The writer of this blog has been involved with the estate tax for 30 years now and during that time, despite all the rhetoric and hand-wringing, the estate tax exemption has never been reduced, other than through the 2011 repeal of the repeal of the estate tax. Before November 1981’s Economic Recovery Tax Act (“ERTA,” we affectionately called it; funny how those acronyms usually work out) the maximum exemption was only $60,000 as I recall, and with ERTA, it immediately jumped to $200,000 and then grew each year to be $600,000 per person. Then in the late 90’s the exemption was increased from $600,000 to $675,000 and then to a full $1 million at the turn of the millennium. (I have been waiting for the right time to use that phrase, “Turn of the millennium.”) Then with the Bush Tax Cuts, the exemption grew steadily from $1 million, to $1.5 million, to $2 million and finally to $3.5 million in 2009, which brought us to full repeal for those heirs lucky enough to inherit from decedents dying in 2010. So ignoring the repeal year of 2010, the exemption amount has now grown from $3.5 million to $5 million per person. What’s more, “portability” now exists between spouses, meaning that a surviving spouse basically “inherits” the right to use the unused exemption of their last deceased spouse.

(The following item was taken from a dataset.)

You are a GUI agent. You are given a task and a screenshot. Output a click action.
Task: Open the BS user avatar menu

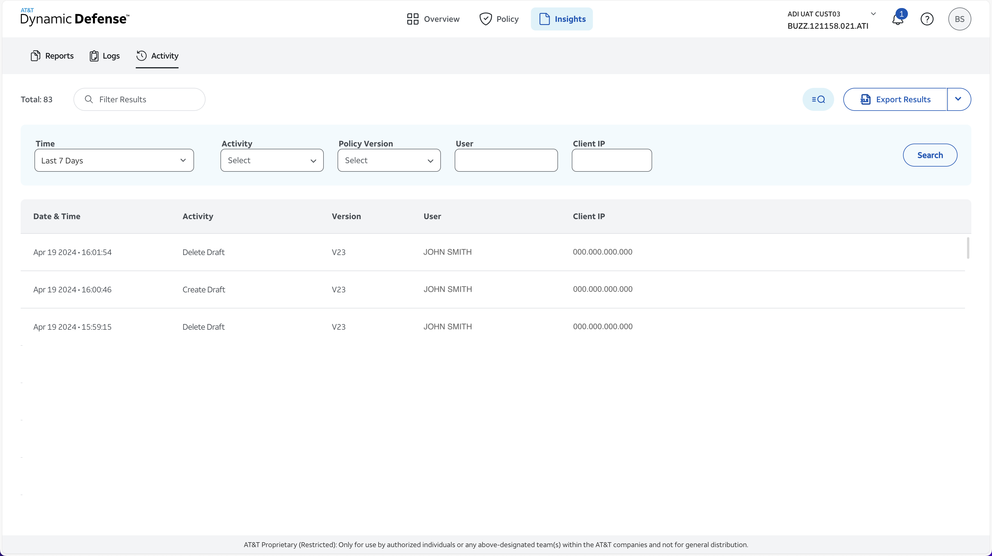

With a history of 30 years and no reduction in the estate tax exemption over that time, what are the chances Congress will cut back the existing exemption from $5 million to something less? This blogger sees that as doubtful. Some might argue that Congress will try to raise revenue on the backs of the “rich” and will reduce the $5 million exemption. While this is possible, such a move would be more cosmetic than anything else because, even when the rates were higher and the exemptions lower, the estate tax has normally provided only about 2% of federal revenues. Therefore, barring a demagogic move at raising the estate tax, it is likely the exemption will remain at $5 million, at least. It is, therefore, this blogger’s opinion that clients should make their plans based upon the expectation that the $5 million exemption is here to stay.